## What to produce
Give back an exact copy of the lines in the records below, from the line that has "Task: Open three-dot" through the line that has "the Stop icon", and nothing besides.

## Records supplied

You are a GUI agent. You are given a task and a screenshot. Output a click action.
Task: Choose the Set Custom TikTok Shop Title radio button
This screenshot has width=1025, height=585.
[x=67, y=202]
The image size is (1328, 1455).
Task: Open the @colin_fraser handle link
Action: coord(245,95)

...

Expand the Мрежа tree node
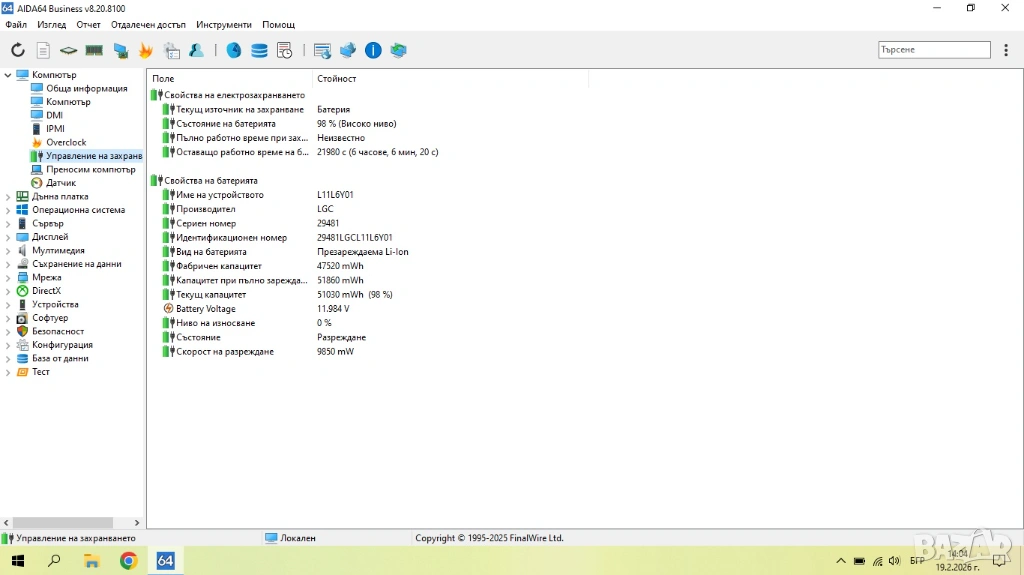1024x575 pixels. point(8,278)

---

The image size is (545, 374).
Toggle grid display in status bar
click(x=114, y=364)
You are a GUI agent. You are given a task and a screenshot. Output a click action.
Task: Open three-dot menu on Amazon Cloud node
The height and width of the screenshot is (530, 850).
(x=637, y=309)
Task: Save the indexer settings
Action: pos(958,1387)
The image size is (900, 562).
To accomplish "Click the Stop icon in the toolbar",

## Solution
Task: Open three-dot menu on Amazon Cloud node
The height and width of the screenshot is (530, 850).
(x=637, y=309)
Task: Save the indexer settings
Action: pos(958,1387)
The image size is (900, 562).
To accomplish "Click the Stop icon in the toolbar",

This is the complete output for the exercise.